4. CMS rescinds pharmacy state plan amendment

In an announcement late last month, CMS rescinded its approval of Washington’s Medicaid state plan amendment that proposed changes to the way pharmacies are reimbursed for Medicaid patients. In its decision, CMS said the plan amendment was inconsistent with the requirement that “States have a State plan that provides such methods and procedures to assure that payments are consistent with efficiency, economy, and quality of care and are sufficient to enlist enough providers so that care and services are available to the general population of the geographic area.”

The Washington State Pharmacy Association voiced their support for the decision, arguing that the amendment would reimburse “pharmacies for Medicaid patients far below the actual cost of dispensing prescriptions.” They argued that approval of the amendment was inconsistent with CMS’s previous position on the amendment.

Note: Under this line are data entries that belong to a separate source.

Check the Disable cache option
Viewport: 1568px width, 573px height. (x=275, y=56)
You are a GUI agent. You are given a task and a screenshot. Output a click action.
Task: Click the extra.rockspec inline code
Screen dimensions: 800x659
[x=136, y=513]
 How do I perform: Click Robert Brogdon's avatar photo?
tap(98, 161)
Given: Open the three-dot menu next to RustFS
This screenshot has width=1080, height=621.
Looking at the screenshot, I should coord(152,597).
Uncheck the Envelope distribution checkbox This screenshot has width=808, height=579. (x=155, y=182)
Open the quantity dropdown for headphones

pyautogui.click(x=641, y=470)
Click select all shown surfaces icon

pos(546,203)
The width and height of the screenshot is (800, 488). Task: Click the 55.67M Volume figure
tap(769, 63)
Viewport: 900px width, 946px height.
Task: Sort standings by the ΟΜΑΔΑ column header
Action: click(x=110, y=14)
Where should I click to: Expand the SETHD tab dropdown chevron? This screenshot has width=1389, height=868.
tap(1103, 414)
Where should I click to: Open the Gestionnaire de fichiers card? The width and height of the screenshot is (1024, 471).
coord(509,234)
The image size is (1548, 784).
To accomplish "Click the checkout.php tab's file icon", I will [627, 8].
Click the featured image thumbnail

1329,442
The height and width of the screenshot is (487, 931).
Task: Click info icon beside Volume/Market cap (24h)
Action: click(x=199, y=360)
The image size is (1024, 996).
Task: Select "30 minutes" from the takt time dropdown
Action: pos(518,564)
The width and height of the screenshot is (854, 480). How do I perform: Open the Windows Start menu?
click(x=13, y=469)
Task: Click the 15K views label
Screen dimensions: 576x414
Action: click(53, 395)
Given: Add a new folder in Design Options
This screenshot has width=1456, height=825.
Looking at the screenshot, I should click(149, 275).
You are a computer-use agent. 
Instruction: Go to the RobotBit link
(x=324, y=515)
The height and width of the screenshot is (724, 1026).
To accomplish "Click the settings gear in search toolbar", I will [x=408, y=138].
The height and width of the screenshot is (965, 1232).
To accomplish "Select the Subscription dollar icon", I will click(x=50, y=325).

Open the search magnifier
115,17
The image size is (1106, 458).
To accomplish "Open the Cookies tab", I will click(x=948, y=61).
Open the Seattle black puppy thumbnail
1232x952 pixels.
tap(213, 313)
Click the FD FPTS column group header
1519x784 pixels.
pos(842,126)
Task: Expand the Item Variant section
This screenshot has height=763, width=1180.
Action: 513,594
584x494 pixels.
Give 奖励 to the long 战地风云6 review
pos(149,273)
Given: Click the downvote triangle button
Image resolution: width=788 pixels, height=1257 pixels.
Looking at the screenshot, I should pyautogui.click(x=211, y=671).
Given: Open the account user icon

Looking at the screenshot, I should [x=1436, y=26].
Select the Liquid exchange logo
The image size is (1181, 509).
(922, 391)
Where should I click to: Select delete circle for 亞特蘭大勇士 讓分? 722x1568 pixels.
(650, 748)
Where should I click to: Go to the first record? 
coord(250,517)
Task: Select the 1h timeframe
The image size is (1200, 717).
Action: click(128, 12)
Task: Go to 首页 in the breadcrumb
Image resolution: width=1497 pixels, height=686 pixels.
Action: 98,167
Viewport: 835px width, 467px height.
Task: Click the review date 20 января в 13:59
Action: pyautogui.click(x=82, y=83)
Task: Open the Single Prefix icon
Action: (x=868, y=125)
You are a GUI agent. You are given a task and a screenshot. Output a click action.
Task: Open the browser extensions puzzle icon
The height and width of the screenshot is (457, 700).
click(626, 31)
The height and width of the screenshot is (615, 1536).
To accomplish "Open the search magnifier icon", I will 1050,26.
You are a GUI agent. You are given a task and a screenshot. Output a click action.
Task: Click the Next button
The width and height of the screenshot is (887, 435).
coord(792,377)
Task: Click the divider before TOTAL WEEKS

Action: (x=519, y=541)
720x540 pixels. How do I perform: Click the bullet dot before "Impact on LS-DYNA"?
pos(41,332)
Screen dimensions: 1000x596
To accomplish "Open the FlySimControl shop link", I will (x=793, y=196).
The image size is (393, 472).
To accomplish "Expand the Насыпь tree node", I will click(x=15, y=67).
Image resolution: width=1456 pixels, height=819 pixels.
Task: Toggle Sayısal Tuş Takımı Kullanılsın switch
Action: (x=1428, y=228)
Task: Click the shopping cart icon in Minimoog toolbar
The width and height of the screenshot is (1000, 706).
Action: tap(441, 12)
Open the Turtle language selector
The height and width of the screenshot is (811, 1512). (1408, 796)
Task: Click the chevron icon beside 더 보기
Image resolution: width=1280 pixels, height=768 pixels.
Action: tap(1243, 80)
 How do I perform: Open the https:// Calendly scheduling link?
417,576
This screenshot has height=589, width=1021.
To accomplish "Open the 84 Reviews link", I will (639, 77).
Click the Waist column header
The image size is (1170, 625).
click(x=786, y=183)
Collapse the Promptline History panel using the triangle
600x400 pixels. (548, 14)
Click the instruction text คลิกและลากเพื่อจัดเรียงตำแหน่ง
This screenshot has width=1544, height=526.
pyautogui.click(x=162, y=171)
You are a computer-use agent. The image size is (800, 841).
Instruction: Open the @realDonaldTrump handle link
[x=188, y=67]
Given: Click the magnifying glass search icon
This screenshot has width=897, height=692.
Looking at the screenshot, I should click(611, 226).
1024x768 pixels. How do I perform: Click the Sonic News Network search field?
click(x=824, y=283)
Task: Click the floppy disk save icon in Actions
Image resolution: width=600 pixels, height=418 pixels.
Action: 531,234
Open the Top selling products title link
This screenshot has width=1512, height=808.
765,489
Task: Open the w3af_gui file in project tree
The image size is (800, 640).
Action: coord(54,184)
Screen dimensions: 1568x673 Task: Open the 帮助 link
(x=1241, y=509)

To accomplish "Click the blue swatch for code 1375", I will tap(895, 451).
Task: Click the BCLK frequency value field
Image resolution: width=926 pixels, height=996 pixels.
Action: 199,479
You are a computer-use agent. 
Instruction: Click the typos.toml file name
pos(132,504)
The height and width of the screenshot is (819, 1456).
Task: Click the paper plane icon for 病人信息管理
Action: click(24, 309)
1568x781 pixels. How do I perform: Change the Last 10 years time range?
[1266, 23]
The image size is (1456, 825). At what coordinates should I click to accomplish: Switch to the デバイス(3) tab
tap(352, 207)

5. About 18% of HealthCare.gov in-network claims denied in US

A recent Kaiser Family Foundation analysis found that 18% of claims submitted for in-network services in the US were denied by HealthCare.gov marketplace insurers during the 2020 plan year. According to the analysis, national denial rates for in-network claims ranged from 1% to 80%.

About 10% of denials were due to lack of prior authorization or referral, 16% were for excluded services, and 72% were for “all other reasons.” KFF’s evaluation also notes that consumers rarely appeal denied claims, stating: “Of the more than 42 million denied in-network claims in 2020, marketplace enrollees appealed fewer than 61,000 – an appeal rate of about one-tenth of one percent.”